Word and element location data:
++++++++++++++++++++

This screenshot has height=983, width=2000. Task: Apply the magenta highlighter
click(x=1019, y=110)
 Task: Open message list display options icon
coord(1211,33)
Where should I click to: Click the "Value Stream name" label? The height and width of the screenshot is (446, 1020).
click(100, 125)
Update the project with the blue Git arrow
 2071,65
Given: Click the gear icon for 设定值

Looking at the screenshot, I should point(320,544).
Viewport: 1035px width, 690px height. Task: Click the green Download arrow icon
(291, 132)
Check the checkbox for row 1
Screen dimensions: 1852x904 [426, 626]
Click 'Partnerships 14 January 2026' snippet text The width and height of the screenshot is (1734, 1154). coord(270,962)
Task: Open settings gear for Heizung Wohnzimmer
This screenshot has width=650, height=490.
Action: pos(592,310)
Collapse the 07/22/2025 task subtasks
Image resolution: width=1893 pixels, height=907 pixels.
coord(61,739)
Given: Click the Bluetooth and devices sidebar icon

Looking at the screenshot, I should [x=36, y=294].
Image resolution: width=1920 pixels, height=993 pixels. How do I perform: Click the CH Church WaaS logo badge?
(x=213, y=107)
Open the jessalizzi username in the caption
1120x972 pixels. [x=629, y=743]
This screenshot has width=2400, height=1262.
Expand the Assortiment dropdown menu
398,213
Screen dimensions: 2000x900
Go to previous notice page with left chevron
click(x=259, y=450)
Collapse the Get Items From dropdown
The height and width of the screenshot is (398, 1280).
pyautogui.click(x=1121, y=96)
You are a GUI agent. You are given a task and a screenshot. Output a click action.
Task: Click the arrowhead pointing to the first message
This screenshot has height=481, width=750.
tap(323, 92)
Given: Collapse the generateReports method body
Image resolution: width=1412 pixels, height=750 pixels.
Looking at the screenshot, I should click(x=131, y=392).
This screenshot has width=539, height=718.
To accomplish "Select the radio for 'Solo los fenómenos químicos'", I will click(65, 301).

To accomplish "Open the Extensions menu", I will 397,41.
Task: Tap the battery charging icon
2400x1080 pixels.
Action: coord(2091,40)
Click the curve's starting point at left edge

++++++++++++++++++++

* AIM *
Could you quote every one of the records above word for word?

* WORKED ANSWER *
This screenshot has height=983, width=2000. Task: Apply the magenta highlighter
click(x=1019, y=110)
 Task: Open message list display options icon
coord(1211,33)
Where should I click to: Click the "Value Stream name" label? The height and width of the screenshot is (446, 1020).
click(100, 125)
Update the project with the blue Git arrow
 2071,65
Given: Click the gear icon for 设定值

Looking at the screenshot, I should point(320,544).
Viewport: 1035px width, 690px height. Task: Click the green Download arrow icon
(291, 132)
Check the checkbox for row 1
Screen dimensions: 1852x904 [426, 626]
Click 'Partnerships 14 January 2026' snippet text The width and height of the screenshot is (1734, 1154). coord(270,962)
Task: Open settings gear for Heizung Wohnzimmer
This screenshot has width=650, height=490.
Action: pos(592,310)
Collapse the 07/22/2025 task subtasks
Image resolution: width=1893 pixels, height=907 pixels.
coord(61,739)
Given: Click the Bluetooth and devices sidebar icon

Looking at the screenshot, I should [x=36, y=294].
Image resolution: width=1920 pixels, height=993 pixels. How do I perform: Click the CH Church WaaS logo badge?
(x=213, y=107)
Open the jessalizzi username in the caption
1120x972 pixels. [x=629, y=743]
This screenshot has width=2400, height=1262.
Expand the Assortiment dropdown menu
398,213
Screen dimensions: 2000x900
Go to previous notice page with left chevron
click(x=259, y=450)
Collapse the Get Items From dropdown
The height and width of the screenshot is (398, 1280).
pyautogui.click(x=1121, y=96)
You are a GUI agent. You are given a task and a screenshot. Output a click action.
Task: Click the arrowhead pointing to the first message
This screenshot has height=481, width=750.
tap(323, 92)
Given: Collapse the generateReports method body
Image resolution: width=1412 pixels, height=750 pixels.
Looking at the screenshot, I should click(x=131, y=392).
This screenshot has width=539, height=718.
To accomplish "Select the radio for 'Solo los fenómenos químicos'", I will click(65, 301).

To accomplish "Open the Extensions menu", I will 397,41.
Task: Tap the battery charging icon
2400x1080 pixels.
Action: coord(2091,40)
Click the curve's starting point at left edge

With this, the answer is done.